Jacques Berset, agence Apic


Tanger/Fribourg, 18 mai 2012 (Apic) Les autorités marocaines ont une grande estime pour la petite minorité catholique du pays, affirme Mgr Santiago Agrelo Martinez. "EIles ont plus que du respect pour nous… les catholiques vivant au Maroc sont très appréciés", confie à l’Apic l’archevêque franciscain de Tanger (*), ville marocaine située en face du Détroit de Gibraltar.

 

26583h480w640.jpg

 

Mais l’avenir de cette Eglise, qui compte quelque 2’500 catholiques de nationalité étrangère pour l’archidiocèse de Tanger et 25’000 pour celui de Rabat, n’est pas radieux. Elle manque de personnel et sent le poids des années, ce qui pourrait rendre sa présence aléatoire. Bénéficiant d’un "dahir" (décret royal) du roi Hassan II, l’Eglise catholique au Maroc a un statut juridique qui lui permet de développer ses activités de culte et ses œuvres sociales dans les étroites limites de la légalité du pays.

Cependant, dans le Royaume chérifien, où le roi porte de titre de "Commandeur des croyants" (Amir al-Mouminine), les lois anti-prosélytisme interdisent aux chrétiens tout travail d’évangélisation.


Apic: L’Eglise catholique au Maroc n’a pas le droit d’évangéliser…


Mgr Agrelo: Actuellement, l’Eglise catholique est très appréciée par le gouvernement, notamment pour ses œuvres sociales. Si notre présence ne se base pas sur un concordat, le "dahir royal" est une loi qui nous protège et légitime toutes nos activités.

Certes, on pourrait, comme nous sommes tous des étrangers, nous demander de partir du jour au lendemain.

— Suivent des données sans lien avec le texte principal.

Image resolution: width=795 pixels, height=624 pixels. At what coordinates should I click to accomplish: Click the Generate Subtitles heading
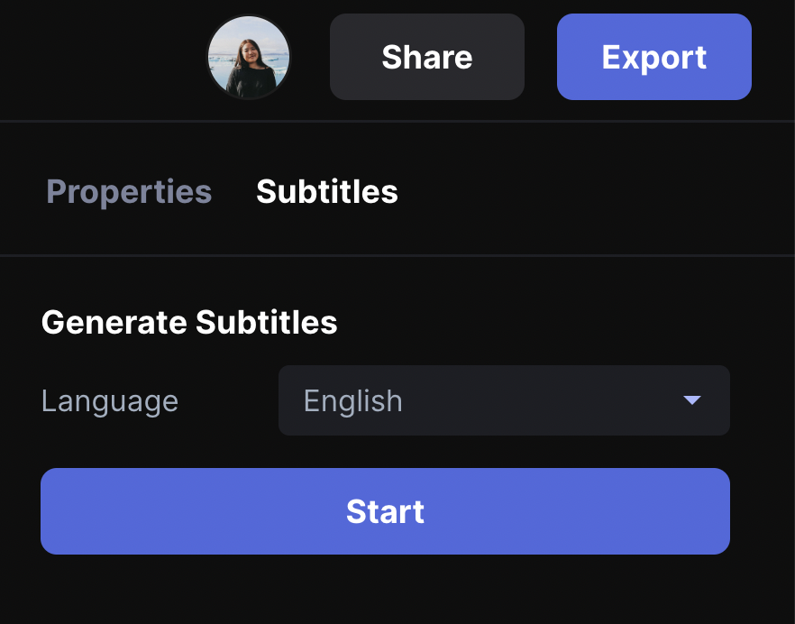point(189,322)
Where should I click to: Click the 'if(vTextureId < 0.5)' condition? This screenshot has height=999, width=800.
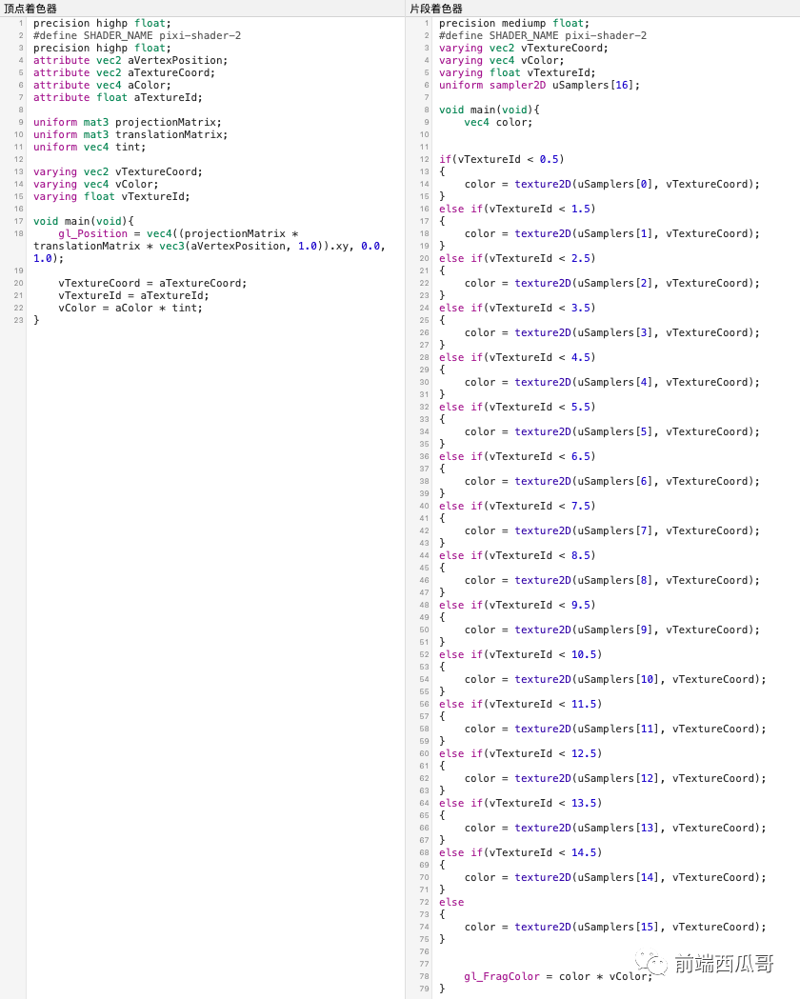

Nous ne sommes que des hôtes au Maroc, et on ne peut se permettre aucune déviation par rapport à la législation. Nous n’avons actuellement aucun problème, à condition de respecter strictement la loi, ce que nous faisons dans le respect de notre pays d’accueil.

Dans mon pays d’origine, en Espagne, il y a encore de nombreux chrétiens qui pensent que nous devons agir contre ces lois anti-prosélytisme qui violent la liberté de conscience des individus. Certes, en tous lieux, évangéliser, c’est nécessairement servir, mais auprès des musulmans du Maroc, c’est uniquement servir…


Apic: Il y a eu effectivement, dans les années 2009-2010, une vague d’expulsions de chrétiens étrangers accusés de faire du prosélytisme…


Mgr Agrelo: Ces mesures nous ont fait comprendre la fragilité de notre situation, nous qui sommes ici "dé-terrés". On pense que le gouvernement a pris ces mesures pour calmer les islamistes, mais je ne pourrais pas donner une explication fondée. Il y a dans ce pays des lois anti-prosélytisme, que je considère comme injustes, car elles nous empêchent de manifester concrètement et publiquement ce à quoi nous croyons. Mais nous devons respecter ceux qui ont une autre foi, ne pas les questionner sur leur foi.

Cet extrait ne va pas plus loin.